More than one-in-five inmates test positive
County jail
Posted at 5:12 PM, Dec 14, 2020
and last updated 2020-12-14 19:25:59-05

CLEVELAND — As coronavirus cases skyrocket inside the Cuyahoga County jail, county leaders announced Monday the Ohio National Guard will begin working inside the jail later this week.

The jail has seen cases more than quadrupled in the last week to 282 COVID-19 cases among inmates.

"We've had an explosion countywide, statewide, nationally COVID infections and the jail hasn't escaped," said Cuyahoga County Executive Armond Budish.

Budish said the case count will likely rise with another 400 inmates scheduled to be tested in the next couple of days.

But it's not just inmates affected by the virus.

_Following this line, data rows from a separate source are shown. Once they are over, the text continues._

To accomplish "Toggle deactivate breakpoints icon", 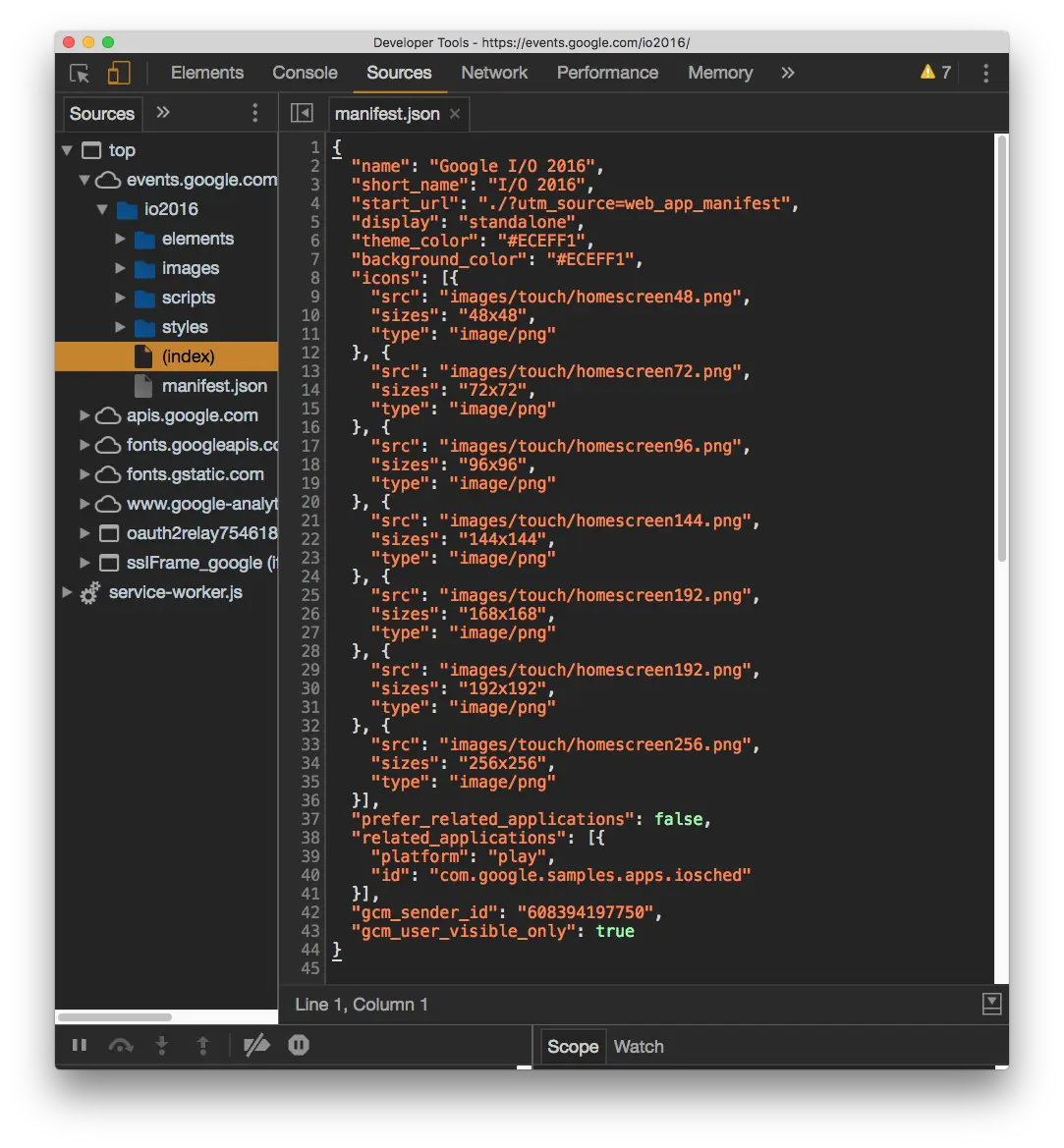I will [x=256, y=1046].
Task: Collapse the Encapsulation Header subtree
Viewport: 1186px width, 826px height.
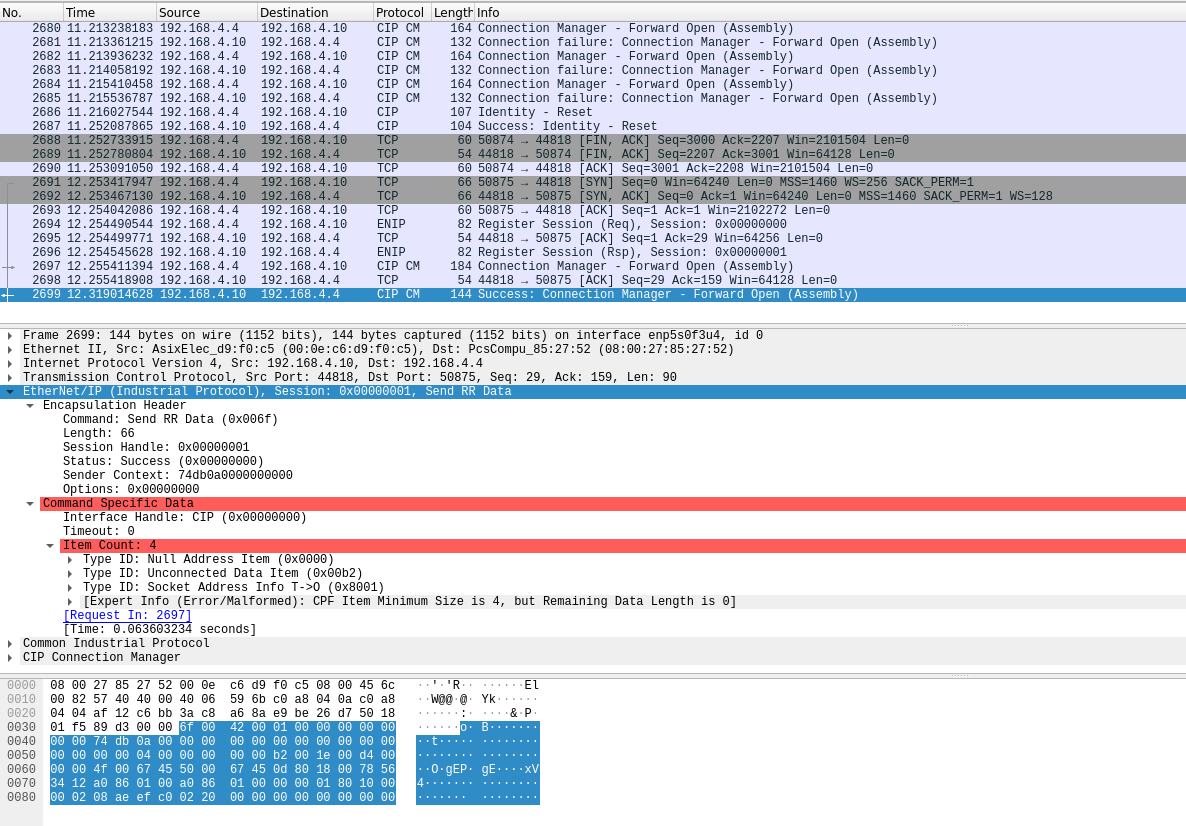Action: 30,405
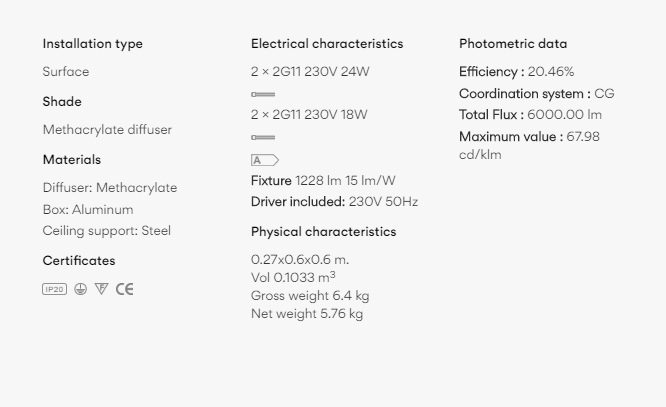Image resolution: width=666 pixels, height=407 pixels.
Task: Click the IP20 certificate badge
Action: pos(54,289)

The union representing county corrections officers said Monday that 69 jailers were off work because of COVID-19, which is more than 10% of the jail's corrections officers.

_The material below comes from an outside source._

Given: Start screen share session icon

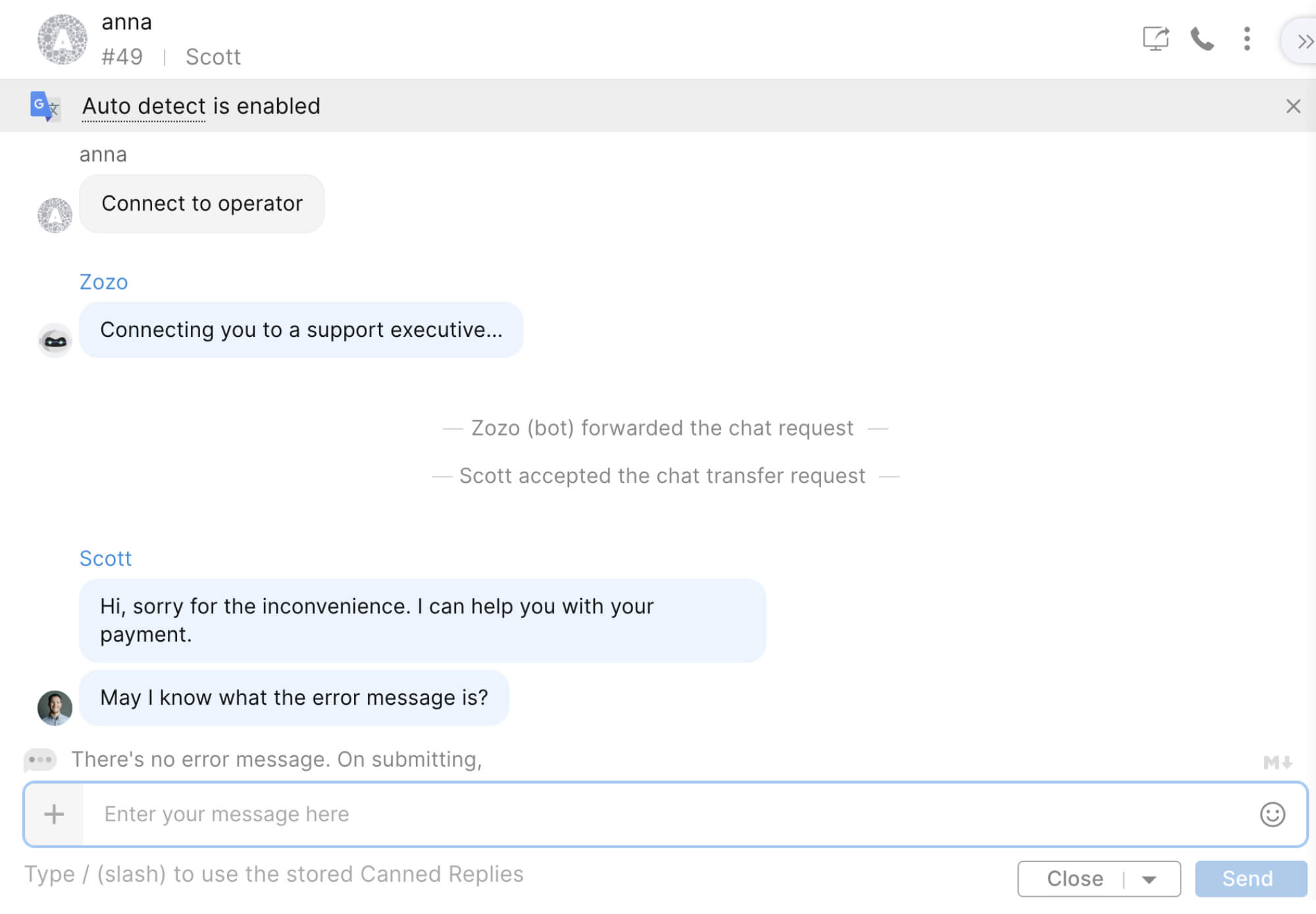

"The jail staffing has basically gotten to where it was 18 months ago, at the peak of the county jail crisis of 2018-2019," said Adam Chaloupka, with the Ohio Patrolmen's Benevolent Association.

To try and fill the gap, the county said up to 50 national guardsmen and state prison workers will begin working inside the jail Wednesday.

It comes as the county works to lower the jail's population in an effort to give inmates more room to distance, isolate, and quarantine in hopes of slowing the spread.

"The fewer prisoners inside the jail, the easier it is to protect them," said Budish.

Beginning Monday, the sheriff's department said it would no longer house inmates charged with non-violent misdemeanors or people jailed for parole violations.

The county has also asked the Ohio Supreme Court to order state prison officials to pick-up inmates who have been sentenced to prison time.

But the county said that will likely amount to fewer than 200 of the jail's current 1,351 inmates.

With jury trials now suspended because of the pandemic, Budish said there is a limit to how low the jail population can safely go.

"We can't let people out who are violent," said Budish, "we can't endanger the community by letting people out."